Eminent tax scholar and professor Paul McDaniel dies at age 74

Photo of Paul McDanielPaul McDaniel, a former member of the NYU Law faculty and a distinguished tax scholar and professor, died July 16 at age 74, following a long illness. The author of six casebooks and numerous law review articles, McDaniel was also a respected tax practitioner and government tax official during his nearly 50 year career. In his note to the NYU Law community, Dean Richard Revesz called McDaniel "a giant in the tax community...an exceptionally generous colleague, teacher and friend."

McDaniel arrived at NYU Law in 1993 and became the driving force behind the launch of the school’s LL.M. in International Taxation, subsequently serving as its first faculty director. As a result of his vision, the International Tax Program has thrived, graduating fourteen classes of students. McDaniel also served as faculty director of NYU Law's Graduate Tax Program, making major, long-lasting contributions.

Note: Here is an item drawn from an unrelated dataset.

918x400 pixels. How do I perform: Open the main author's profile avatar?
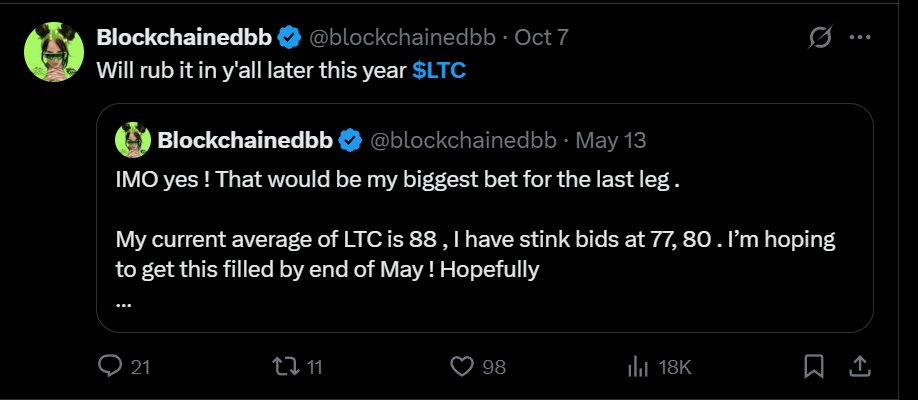pyautogui.click(x=52, y=52)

After nine years at NYU, he returned to Boston College Law School, where he had taught previously. Two years later, he moved to the the University of Florida's Levin College of Law, where he became the James J. Freeland Eminent Scholar in Taxation and a professor of law. In 1995, he was awarded an honorary doctor of laws from the University of Uppsala in Sweden.

Earlier this year, Paul Caron, a tax professor at the University of Cincinnati College of Law and editor of the TaxProf Blog, honored McDaniel and his contribution to the tax world by collecting tributes and remembrances from McDaniel's friends, colleagues, and former students, including Noël Cunningham (LL.M. '75), Harvey Dale, Deborah Schenk (LL.M. '76), Leo Schmolka (LL.M. '70), and Daniel Shaviro.

The lasting impact he made on those around him is clear. Dale, University Professor of Philanthropy and the Law, wrote in February: “Paul and I became friends in 1958 when we entered law school together. Our friendship deepened when Paul joined the NYU Tax Faculty and we were then able to work together, play together, discuss together, and even argue together on a regular basis. Paul was one of the smartest, nicest, kindest people I have ever met. My life is much richer for having known him; I have learned an enormous amount from him."